Ficou claro que a agressão foi iniciada pela vítima. Não houve dúvida de que a agressão foi injusta, afinal a vítima desferiu um tapa na cara, ofendeu, ameaçou e agrediu por entender que o tom de voz de um acusado era ofensivo ao comércio de seu “produto”. A violenta emoção com que agiram os réus perfeitamente demonstrado pelo medo, pela conduta do traficante, pelo que sua aterrorizante figura representa naquele submundo e pelo entorpecente “ministrado” pela própria vítima. Aliás, essa era a única explicação para que jovens pacíficos explodissem daquela forma. Sim, era um crime, mas um crime que não merecia uma punição exasperada.

Apesar da veemente discordância do Ministério Público, o Tribunal do Júri reconheceu a tese da defesa por unanimidade (7X0), sendo os réus condenados a 4 (quatro) anos de reclusão no regime aberto. Estavam presos e foram colocados imediatamente em liberdade.

Como se sabe, os jurados votam secretamente e não precisam justificar ou fundamentar sua decisão.

A motivação daquele veredicto comporta várias interpretações: se os jurados julgaram o crime segundo o binômio vítima X réu, aplicando uma ciência jurídica denominada vitimologia e considerando o comportamento da vítima como sendo decisivo para a conduta dos acusados e reconhecendo o preenchimento dos requisitos do delito privilegiado, sim, os jurados acertaram na motivação do julgamento.

Mas tive dúvidas se isso ocorreu.

A sociedade vive assolada pela criminalidade. Este medo generalizado transformou-se em sede de vingança quase que institucionalizado. A sociedade aplaude casos de espancamento e morte de pessoas ligadas ao crime, incentivam a justiça pelas próprias mãos. Se assim pensaram os Jurados, erraram em suas motivações.

Jamais coadunei com a vingança particular e em plenário, não houve um único segundo em que defendi este entendimento. Como advogado, serei sempre um defensor das liberdades, dos direitos e garantias constitucionais.

A vingança como fundamento da aplicação da pena comporta uma discussão que ultrapassa os limites do processo e domina nossa sociedade e a forma como o Estado e Justiça conduz suas ações e decisões, e cujo alcance é muito maior do que podemos supor.

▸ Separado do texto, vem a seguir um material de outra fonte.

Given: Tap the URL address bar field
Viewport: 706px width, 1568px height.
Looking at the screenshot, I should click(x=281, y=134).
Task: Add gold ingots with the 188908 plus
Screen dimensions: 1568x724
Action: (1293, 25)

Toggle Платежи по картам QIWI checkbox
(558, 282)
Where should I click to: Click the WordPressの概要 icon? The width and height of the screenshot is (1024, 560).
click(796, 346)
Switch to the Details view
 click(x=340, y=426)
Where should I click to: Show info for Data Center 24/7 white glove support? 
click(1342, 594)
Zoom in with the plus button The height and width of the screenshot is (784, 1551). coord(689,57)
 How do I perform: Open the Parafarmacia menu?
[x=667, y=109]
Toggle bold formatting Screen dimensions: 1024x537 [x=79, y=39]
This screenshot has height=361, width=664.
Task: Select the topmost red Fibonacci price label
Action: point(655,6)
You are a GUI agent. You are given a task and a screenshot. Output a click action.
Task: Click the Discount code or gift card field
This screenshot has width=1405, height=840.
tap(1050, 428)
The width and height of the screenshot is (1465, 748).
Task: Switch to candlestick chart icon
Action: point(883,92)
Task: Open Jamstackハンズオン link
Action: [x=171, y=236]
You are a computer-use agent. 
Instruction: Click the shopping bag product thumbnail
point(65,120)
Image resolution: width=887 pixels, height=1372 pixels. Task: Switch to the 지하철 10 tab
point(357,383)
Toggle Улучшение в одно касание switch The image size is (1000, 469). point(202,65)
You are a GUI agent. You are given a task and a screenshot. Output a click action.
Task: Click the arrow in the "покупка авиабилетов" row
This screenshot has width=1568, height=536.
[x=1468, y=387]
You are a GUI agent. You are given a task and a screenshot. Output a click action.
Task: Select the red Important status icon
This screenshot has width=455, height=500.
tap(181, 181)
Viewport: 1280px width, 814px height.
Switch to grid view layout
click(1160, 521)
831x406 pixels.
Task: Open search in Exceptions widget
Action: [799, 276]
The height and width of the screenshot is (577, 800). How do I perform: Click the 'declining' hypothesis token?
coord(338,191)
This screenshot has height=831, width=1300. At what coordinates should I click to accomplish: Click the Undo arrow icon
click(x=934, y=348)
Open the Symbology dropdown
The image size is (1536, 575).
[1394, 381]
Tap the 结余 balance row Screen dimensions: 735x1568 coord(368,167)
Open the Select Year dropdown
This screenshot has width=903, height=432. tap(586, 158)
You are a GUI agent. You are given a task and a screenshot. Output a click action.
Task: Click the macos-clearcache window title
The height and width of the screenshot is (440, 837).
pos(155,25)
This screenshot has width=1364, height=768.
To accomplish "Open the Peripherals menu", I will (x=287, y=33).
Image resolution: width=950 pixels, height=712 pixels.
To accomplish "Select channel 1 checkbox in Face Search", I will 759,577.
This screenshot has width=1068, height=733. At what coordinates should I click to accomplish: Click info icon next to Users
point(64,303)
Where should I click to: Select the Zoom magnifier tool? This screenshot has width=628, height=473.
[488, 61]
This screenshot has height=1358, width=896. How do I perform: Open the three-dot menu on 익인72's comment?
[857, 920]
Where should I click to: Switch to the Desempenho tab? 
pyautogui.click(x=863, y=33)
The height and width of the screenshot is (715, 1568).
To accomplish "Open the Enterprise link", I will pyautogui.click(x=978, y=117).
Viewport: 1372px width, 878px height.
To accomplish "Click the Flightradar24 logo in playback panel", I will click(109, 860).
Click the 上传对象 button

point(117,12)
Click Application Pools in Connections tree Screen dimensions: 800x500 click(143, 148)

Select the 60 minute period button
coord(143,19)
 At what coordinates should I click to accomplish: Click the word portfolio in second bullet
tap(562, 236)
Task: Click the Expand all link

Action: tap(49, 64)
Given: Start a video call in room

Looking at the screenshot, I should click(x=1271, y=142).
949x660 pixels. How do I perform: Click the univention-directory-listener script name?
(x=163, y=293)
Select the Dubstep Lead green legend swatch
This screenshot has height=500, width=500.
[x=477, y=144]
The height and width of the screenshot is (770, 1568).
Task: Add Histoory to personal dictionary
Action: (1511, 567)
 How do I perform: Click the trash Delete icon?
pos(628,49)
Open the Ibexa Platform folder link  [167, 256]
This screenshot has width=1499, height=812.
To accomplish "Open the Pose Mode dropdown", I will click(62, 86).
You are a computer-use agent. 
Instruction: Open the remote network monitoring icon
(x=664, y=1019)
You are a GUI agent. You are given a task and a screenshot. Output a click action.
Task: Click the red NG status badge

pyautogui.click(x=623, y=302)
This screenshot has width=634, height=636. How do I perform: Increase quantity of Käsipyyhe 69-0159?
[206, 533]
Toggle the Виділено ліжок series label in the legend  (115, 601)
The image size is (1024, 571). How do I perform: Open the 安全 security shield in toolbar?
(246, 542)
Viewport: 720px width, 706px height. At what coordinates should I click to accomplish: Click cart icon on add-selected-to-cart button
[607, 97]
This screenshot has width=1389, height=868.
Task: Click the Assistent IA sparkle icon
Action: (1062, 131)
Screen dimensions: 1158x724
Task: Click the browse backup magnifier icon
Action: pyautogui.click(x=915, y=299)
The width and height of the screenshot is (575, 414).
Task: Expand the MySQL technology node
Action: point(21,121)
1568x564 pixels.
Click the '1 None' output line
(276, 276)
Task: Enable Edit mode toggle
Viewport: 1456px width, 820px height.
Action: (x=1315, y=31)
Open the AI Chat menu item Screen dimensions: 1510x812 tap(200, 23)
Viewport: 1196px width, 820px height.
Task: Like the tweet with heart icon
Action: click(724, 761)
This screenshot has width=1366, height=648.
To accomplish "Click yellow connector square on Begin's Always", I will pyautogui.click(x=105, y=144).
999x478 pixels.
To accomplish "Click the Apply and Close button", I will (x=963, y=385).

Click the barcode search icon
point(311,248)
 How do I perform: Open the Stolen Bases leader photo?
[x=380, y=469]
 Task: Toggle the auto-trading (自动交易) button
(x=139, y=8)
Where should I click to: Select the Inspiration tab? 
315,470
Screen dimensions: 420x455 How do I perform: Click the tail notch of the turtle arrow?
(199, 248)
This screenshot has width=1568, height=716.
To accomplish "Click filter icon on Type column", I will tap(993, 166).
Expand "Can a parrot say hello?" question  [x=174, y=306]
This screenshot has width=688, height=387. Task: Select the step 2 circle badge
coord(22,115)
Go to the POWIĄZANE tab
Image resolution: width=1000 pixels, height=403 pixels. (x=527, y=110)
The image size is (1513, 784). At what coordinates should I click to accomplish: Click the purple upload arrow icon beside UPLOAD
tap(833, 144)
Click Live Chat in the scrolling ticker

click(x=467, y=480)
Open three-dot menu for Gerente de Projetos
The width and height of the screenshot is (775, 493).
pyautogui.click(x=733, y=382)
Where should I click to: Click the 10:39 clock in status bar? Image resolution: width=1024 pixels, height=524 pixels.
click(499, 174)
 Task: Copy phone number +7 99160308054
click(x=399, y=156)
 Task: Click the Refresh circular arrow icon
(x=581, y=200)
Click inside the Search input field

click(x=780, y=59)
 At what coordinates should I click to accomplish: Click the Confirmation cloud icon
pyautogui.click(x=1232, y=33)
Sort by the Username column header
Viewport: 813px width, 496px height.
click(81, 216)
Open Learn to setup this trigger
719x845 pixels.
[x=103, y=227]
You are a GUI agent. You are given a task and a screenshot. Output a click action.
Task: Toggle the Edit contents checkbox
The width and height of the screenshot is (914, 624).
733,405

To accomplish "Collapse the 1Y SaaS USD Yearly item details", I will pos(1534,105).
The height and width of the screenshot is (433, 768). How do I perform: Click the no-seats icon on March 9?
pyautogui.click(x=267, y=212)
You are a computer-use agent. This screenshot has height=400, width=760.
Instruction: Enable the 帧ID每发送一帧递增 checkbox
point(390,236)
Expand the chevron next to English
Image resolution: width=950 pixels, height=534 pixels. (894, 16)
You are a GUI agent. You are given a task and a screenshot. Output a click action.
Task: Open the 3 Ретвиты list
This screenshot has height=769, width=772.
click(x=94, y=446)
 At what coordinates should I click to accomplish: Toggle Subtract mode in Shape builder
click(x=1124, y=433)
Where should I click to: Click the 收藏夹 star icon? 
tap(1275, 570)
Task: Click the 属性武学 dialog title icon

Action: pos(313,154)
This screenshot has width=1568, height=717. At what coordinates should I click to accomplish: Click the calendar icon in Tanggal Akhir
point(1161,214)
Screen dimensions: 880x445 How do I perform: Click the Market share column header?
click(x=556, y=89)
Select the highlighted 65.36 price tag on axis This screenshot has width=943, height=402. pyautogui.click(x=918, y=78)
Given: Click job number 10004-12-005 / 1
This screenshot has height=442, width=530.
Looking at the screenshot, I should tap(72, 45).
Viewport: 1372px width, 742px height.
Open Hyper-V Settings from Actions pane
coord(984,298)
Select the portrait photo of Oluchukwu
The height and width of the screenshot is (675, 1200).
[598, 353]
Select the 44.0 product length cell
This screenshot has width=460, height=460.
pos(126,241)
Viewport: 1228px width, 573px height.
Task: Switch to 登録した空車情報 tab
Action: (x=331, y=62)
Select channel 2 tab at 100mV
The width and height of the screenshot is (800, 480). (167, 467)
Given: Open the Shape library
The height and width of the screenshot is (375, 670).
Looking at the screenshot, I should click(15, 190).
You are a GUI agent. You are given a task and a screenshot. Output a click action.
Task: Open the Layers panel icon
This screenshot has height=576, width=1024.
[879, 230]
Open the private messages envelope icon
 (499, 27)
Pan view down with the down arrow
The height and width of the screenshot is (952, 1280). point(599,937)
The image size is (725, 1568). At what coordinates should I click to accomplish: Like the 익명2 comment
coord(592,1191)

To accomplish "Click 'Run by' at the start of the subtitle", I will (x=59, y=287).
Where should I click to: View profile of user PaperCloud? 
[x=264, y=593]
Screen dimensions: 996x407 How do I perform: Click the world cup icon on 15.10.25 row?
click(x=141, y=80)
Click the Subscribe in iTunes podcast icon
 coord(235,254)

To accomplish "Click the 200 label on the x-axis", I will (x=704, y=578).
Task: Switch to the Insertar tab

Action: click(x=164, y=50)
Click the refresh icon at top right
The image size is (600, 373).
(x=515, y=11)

O que motivou os jurados jamais saberemos, mas foi surpreendente constatar a nítida alteração do rumo do julgamento: de uma condenação certa para uma absolvição unânime. Da crença de um ato asqueroso e reprovável para o reconhecimento de um crime aceitável. E o elemento que catalisou essa mudança foi a análise do comportamento da vítima. Entre as teses da acusação e defesa não houve substancial divergência quanto aos fatos em si. A discussão pautou-se quase que exclusivamente no comportamento da vítima. Sim, a vítima foi julgada naquele dia.

 

Crônica Criminal: baseada em fatos reais. Algumas informações foram alteradas para preservar a origem do processo e a identidade dos envolvidos, em conformidade com as normas éticas e de sigilo profissional, sem, entretanto, alterar a essência da história.